Relations avec les partenaires :
“ Les problèmes relationnels entre partenaires sont fondamentaux, même lorsque l'orgasme fonctionne : il importe à une femme de se sentir aimée, d'être en sécurité, de savoir qu'on s'intéresse à elle en tant que personne… La sexualité naît de la relation entre deux personnes : elle se construit peu à peu, au quotidien. ” Les femmes qui ont le plus d'orgasmes sont celles qui se prennent en charge, qui sont à l'initiative pour avoir du plaisir, car “ si on laisse aux hommes cette initiative, on ne s'amusera jamais autant qu'on pourrait le faire ”.

(Retranscription et mise en forme par V.)

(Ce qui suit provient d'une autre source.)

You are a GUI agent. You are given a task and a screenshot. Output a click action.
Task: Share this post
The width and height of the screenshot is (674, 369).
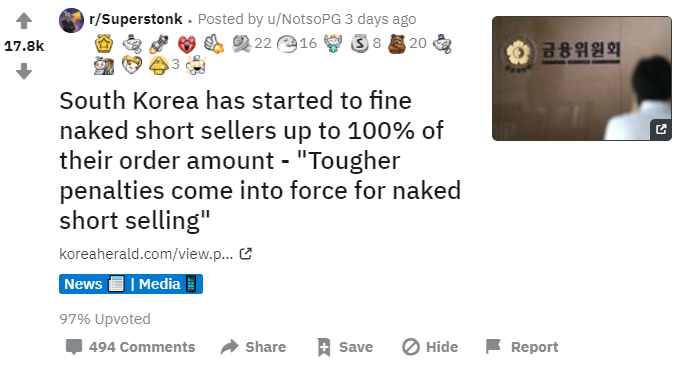click(254, 347)
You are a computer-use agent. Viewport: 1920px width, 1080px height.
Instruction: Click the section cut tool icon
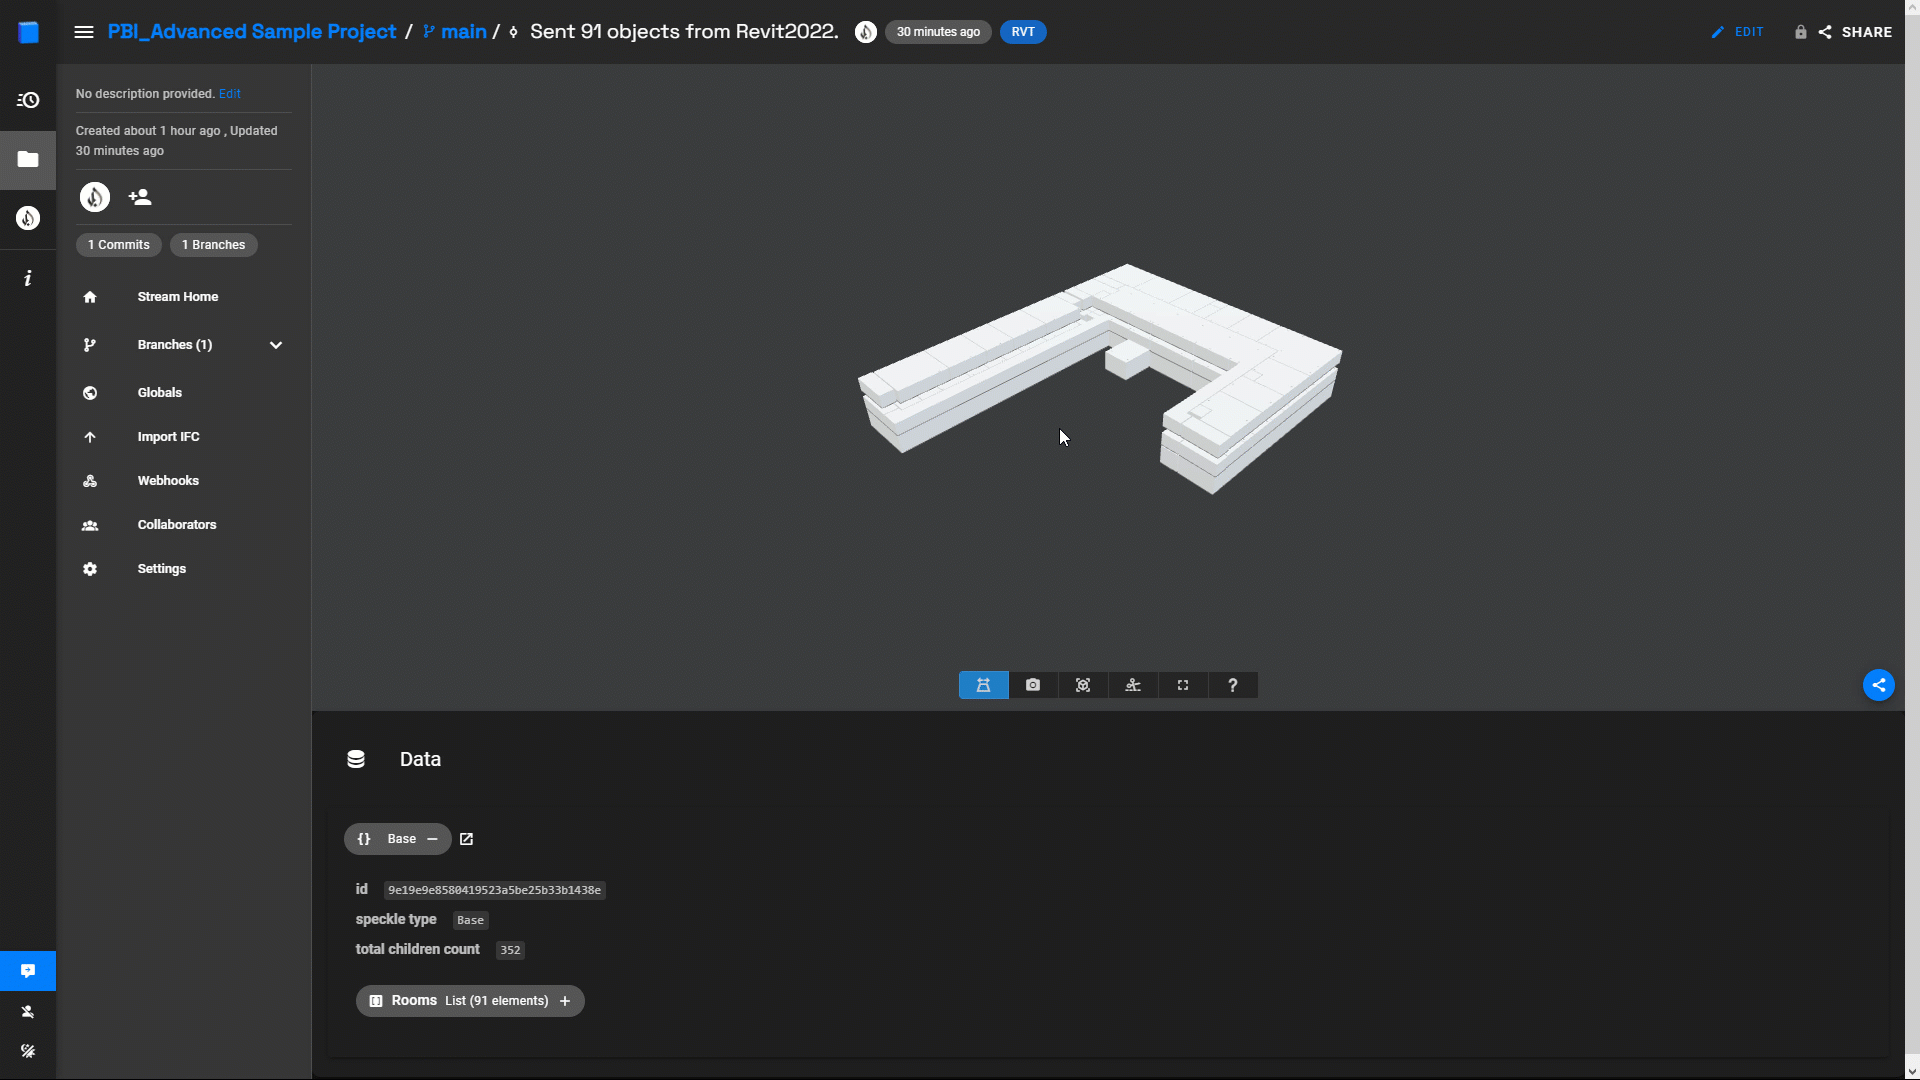pyautogui.click(x=1133, y=684)
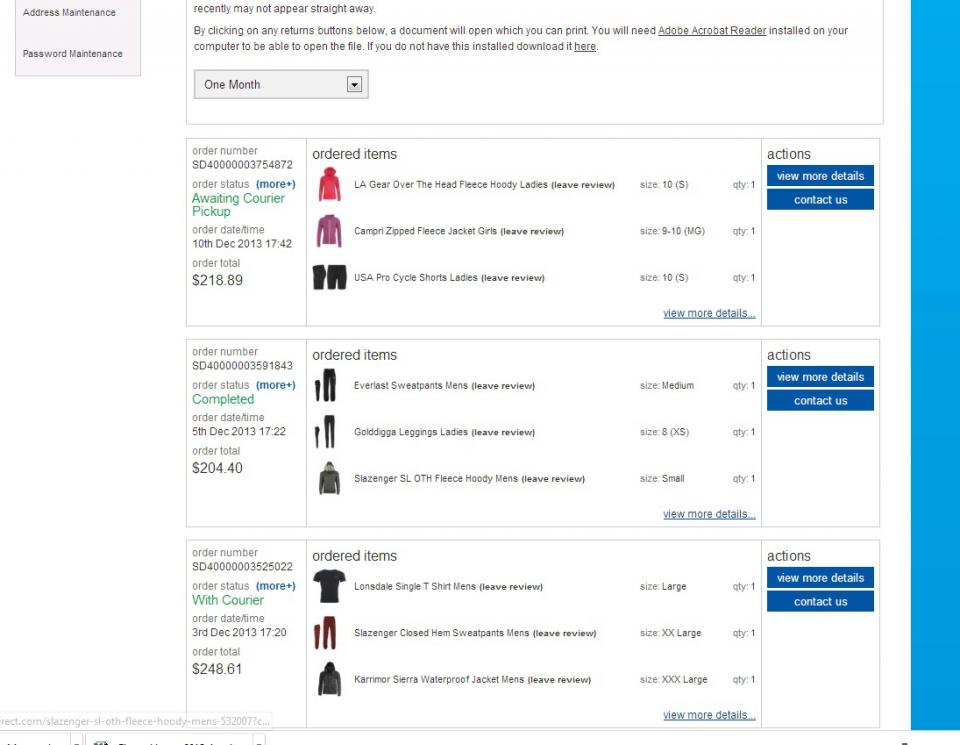Open Password Maintenance in the sidebar
Viewport: 960px width, 745px height.
click(73, 54)
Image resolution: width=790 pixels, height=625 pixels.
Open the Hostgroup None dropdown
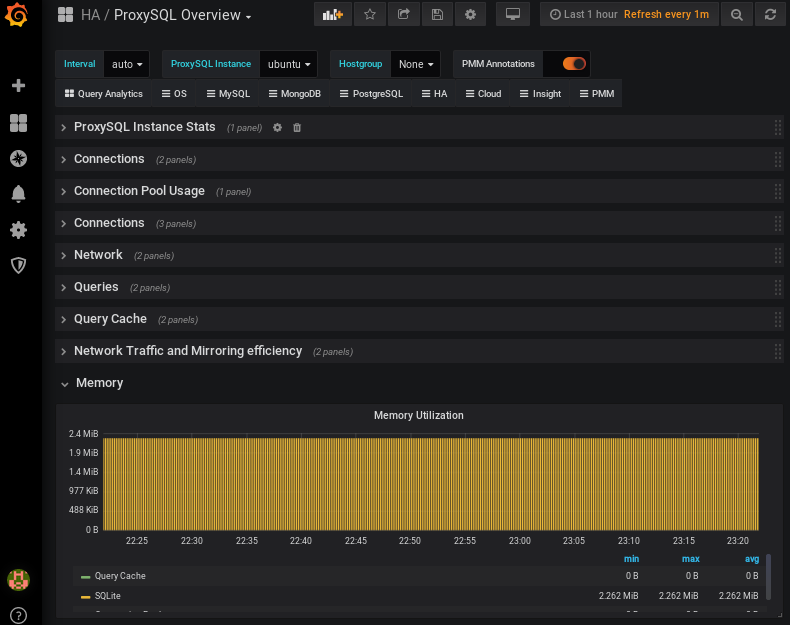[417, 64]
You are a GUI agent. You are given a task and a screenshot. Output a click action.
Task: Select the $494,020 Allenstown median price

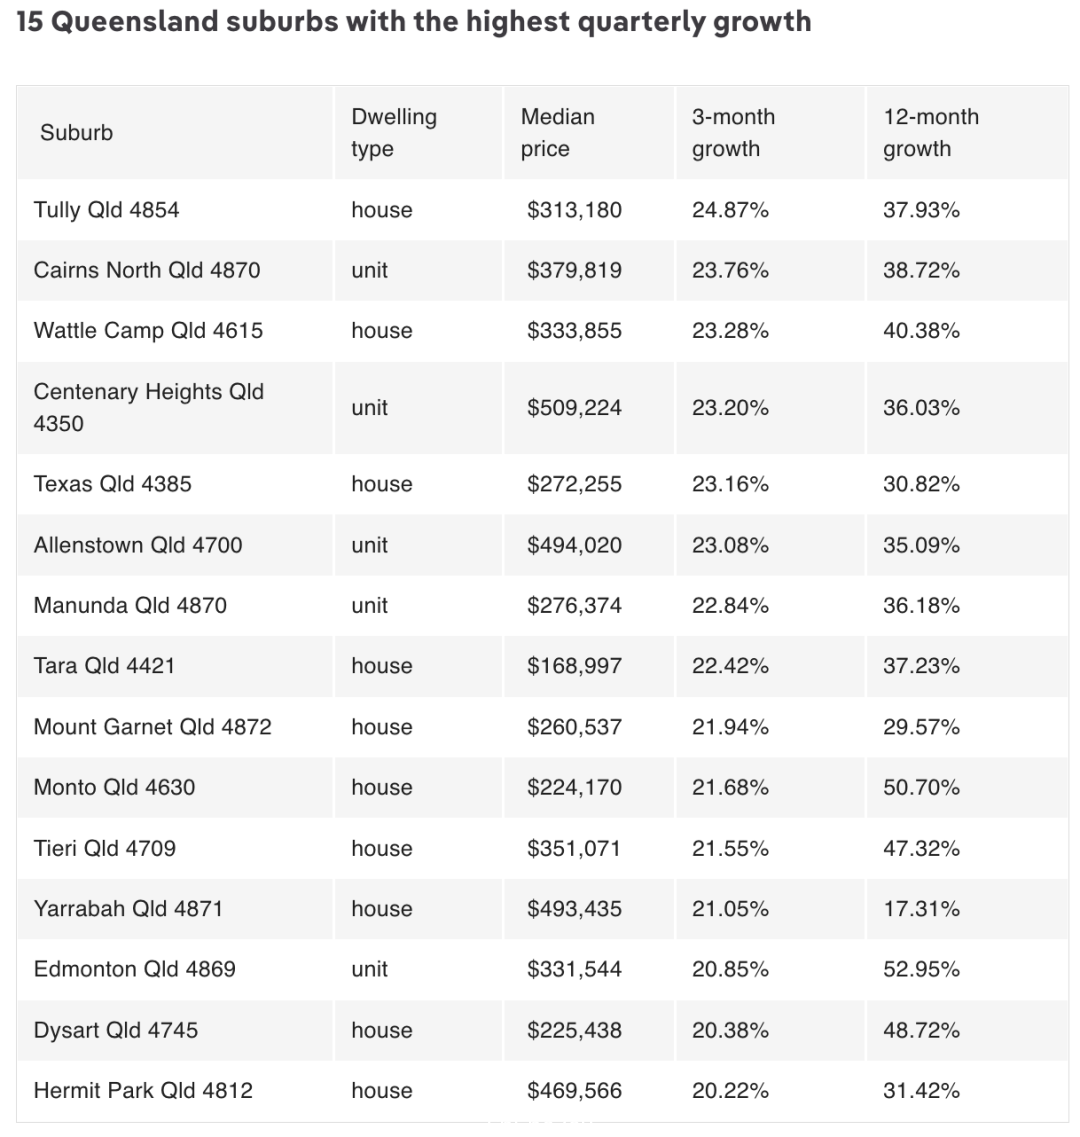574,545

1. La deuxième partie — Le Long Chemin contre l'excision — montre notamment comment, pour obtenir l'abandon de cette pratique dans des villages du Mali, des militantes d'une ONG jouent de l'Argument Recevable auprès des anciens et anciennes, gardiens de la tradition et… détenteurs de l'autorité : les risques encourus, lors de l'accouchement, par les bébés quand l'excision a provoqué des malformations chez la mère (!). La dernière partie — Filmer le désir : voyage à travers le cinéma de femmes — tente, à travers des interviews de femmes cinéastes, de réfléchir aux modes et aux effets de la représentation du corps féminin sur le désir chez des femmes, comparé à celui exprimé par des hommes.